Teaching can be a very time-consuming career. While teachers may get summers off, the school is definitely a busy and crazy time. A very wise teacher once told me early on, "teaching is not a job, it's a way of life." How right she was. Now I can fully appreciate that little pearl of wisdom. I am the first to admit that I didn't get into teaching just for the joy of it, I looked forward to the fact that it would be the closest I would ever get to being a stay-at-home mom with my own kids (in summers). It has given me the opportunity to be a better mom to them actually. I have taken all of this experience and it has helped me tremendously in working with N and K's schoolwork and such. During homework assignments, at parent conferences, and during my son's IEP process, I have gained a unique understanding that wouldn't otherwise be there. I'm very thankful for that.


I quickly learned that besides motherhood and marriage, it would be the single-most challenging thing I would ever take on.
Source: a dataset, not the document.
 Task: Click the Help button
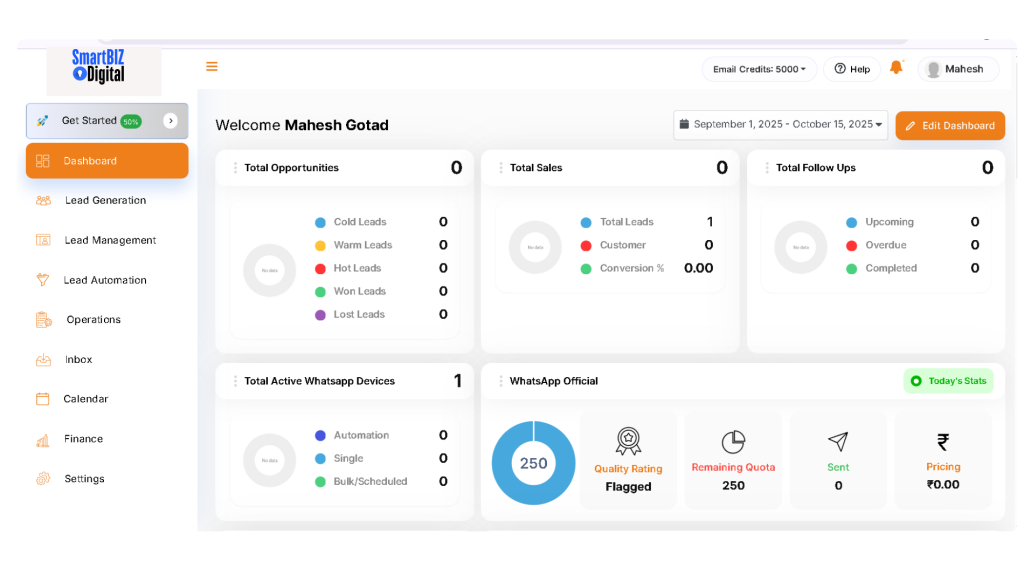point(852,69)
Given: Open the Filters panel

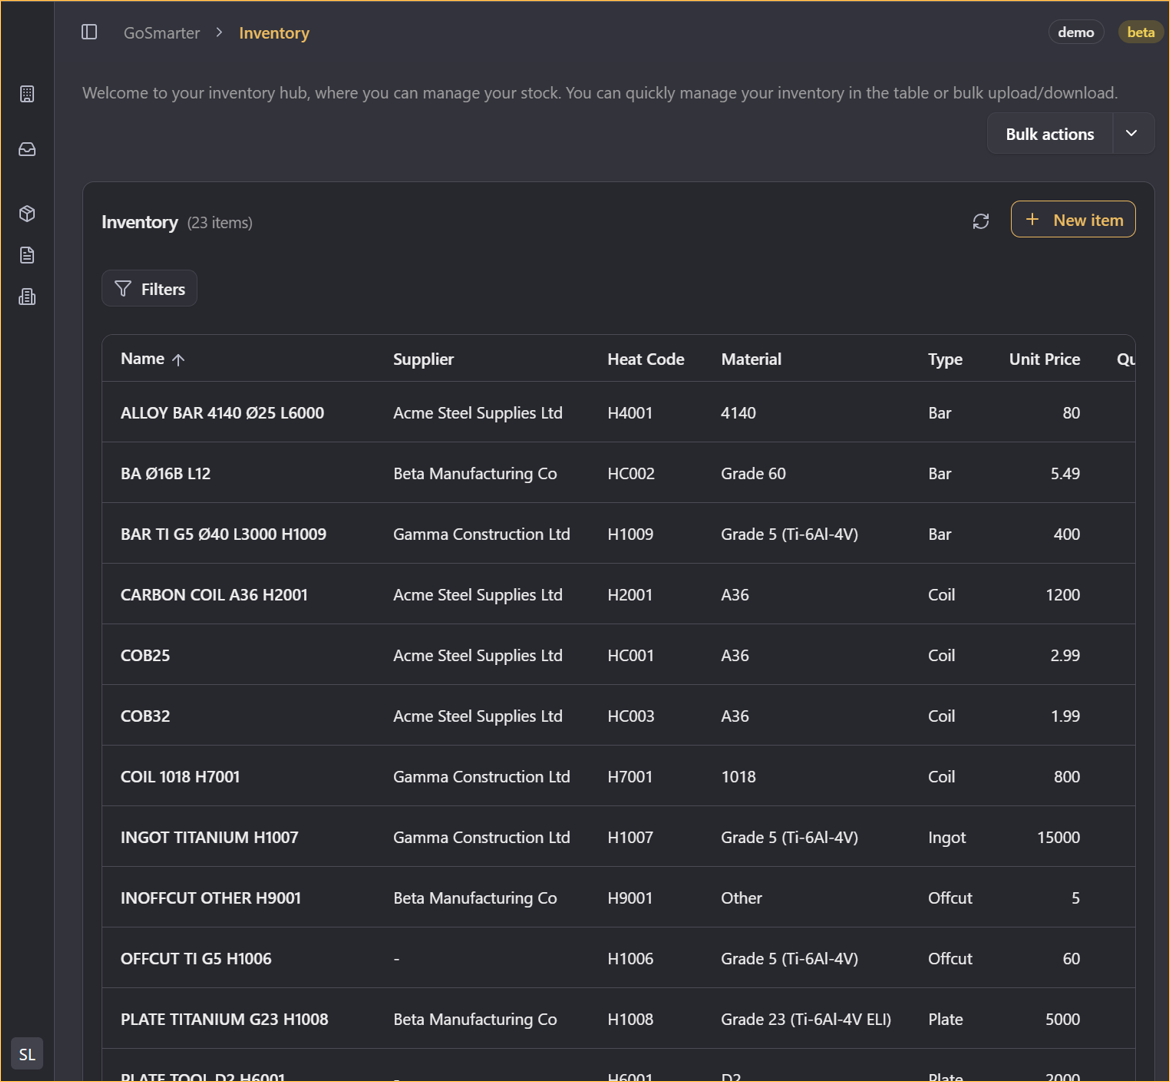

I have survived many things in my life, however I am still on the learning curve with this career choice. I won't lie and say I haven't missed my old career from time to time (social services), but promised myself to see this one through. I've said this before, but it is humbling to switch careers midlife. You go from feeling very on top of things to feeling completely lost. You wouldn't know it if you saw me at home, but I can also be bit of a perfectionist at work, so letting of that need to have things just so has been almost therapeutic.


When I started this journey back in 2004, I knew it would take time. After three years as an assistant, two years of graduate school combined with student-teaching, and surviving my first year in my own classroom, I can say that this second year has been pretty good overall. While it hasn't been a walk in the park, it has forced me to dig very deep and use all that I have. I realize that I have much to learn, so I accept that I will forever be the student, but at least I can say with confidence that I am at last a teacher.


A good friend at work (who is a third year teacher) recently said to me that she figured it takes the average person at least five years to truly get the hang f things. Wow. So I have at least three more years to go. I joked with this same teacher that I find myself gazing around the classroom for ideas when I attend N and K's school conferences. As interested as I am as a parent, I also keep my teacher hat close by and have to restrain myself from peppering their teachers with questions on how they make it all look so easy.

1 comment:

Kristin said...

Hey, Dauphy. It IS funny that we both posted on a similar topic this weekend. Your post brought back memories of when I was student teaching. It is SO much harder than you think it is going to be (and bringing the job home.)

I admire your dedication and I know your students are greatly benefitting from it.